Control of the yeast prion life cycle by PQC machinery. (a) A schematic representation of the yeast prion life cycle (based on [41] with modifications). 1—de novo aggregate formation; 2—growth of a newly formed aggregate; 3—chaperone-dependent fragmentation, which includes recognition by Hsp40s, followed by recruitment of Hsp70 (3A), interaction with Hsp104 (3B) and aggregate shearing (3C); 4—continuation of the cycle in mother cell; 5—transmission of prion seed into daughter cell; 6—continuation of the cycle in daughter cell; 7—retaining of an aggregate in mother cell by retrograde transport or asymmetric inheritance. (b) The domain structure of the PQC components involved in yeast prion propagation.

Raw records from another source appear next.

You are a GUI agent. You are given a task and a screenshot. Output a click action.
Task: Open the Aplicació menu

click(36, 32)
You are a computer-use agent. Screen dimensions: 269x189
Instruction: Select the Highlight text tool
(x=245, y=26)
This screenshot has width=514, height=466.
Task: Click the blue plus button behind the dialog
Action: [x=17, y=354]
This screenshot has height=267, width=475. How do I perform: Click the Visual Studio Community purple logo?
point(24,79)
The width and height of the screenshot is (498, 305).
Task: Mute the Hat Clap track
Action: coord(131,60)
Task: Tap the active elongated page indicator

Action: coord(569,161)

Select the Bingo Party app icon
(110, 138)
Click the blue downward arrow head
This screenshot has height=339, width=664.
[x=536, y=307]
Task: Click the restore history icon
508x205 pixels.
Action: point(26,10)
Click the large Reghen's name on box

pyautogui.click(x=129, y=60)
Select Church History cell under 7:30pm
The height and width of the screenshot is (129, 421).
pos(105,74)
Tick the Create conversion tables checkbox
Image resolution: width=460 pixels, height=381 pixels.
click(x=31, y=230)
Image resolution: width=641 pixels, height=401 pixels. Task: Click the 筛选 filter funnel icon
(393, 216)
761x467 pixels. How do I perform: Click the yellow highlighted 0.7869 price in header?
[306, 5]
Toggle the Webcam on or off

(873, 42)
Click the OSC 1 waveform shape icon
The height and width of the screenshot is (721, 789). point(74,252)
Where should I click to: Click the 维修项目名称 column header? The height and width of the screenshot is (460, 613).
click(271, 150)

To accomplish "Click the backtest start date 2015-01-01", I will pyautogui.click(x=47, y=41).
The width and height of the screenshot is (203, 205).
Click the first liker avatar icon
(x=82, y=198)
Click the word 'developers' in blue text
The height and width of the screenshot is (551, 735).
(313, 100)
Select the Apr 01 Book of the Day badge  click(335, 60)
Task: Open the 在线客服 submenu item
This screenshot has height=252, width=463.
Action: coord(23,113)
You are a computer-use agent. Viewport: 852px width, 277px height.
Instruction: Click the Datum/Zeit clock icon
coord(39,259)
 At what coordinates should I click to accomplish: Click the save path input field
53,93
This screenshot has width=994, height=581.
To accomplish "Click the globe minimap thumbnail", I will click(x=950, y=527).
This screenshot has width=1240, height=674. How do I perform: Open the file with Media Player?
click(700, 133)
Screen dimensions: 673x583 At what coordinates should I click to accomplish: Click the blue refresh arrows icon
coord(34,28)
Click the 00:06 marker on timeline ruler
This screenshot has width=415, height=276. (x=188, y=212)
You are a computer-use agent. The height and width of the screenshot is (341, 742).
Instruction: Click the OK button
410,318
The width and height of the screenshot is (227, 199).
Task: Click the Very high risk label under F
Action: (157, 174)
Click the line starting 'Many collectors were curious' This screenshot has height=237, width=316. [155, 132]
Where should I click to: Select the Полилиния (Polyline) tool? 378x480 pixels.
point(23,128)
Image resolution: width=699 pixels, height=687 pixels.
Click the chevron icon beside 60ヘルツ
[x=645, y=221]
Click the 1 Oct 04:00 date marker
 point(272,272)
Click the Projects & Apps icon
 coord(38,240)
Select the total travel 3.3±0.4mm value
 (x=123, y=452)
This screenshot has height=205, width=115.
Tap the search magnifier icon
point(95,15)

NTD—N-terminal domain; NBD—nucleotide-binding domain; MD—middle domain; CTD—C-terminal domain; SBD—substrate-binding domain; C-IDR—C-terminal intrinsically disordered region; J—J-domain; G/F—glycine/phenylalanine-rich region; G/M—glycine/methionine-rich region; ZnBD—Zn²⁺-binding domain or region; DD—dimerization domain. Domain boundaries are taken from [42] for Hsp104, [43] for Ssa1, [44] for Sis1, [45] for Ydj1. Arrowheads point to locations of most notable mutations affecting prion propagation or prion curing by excess Hsp104.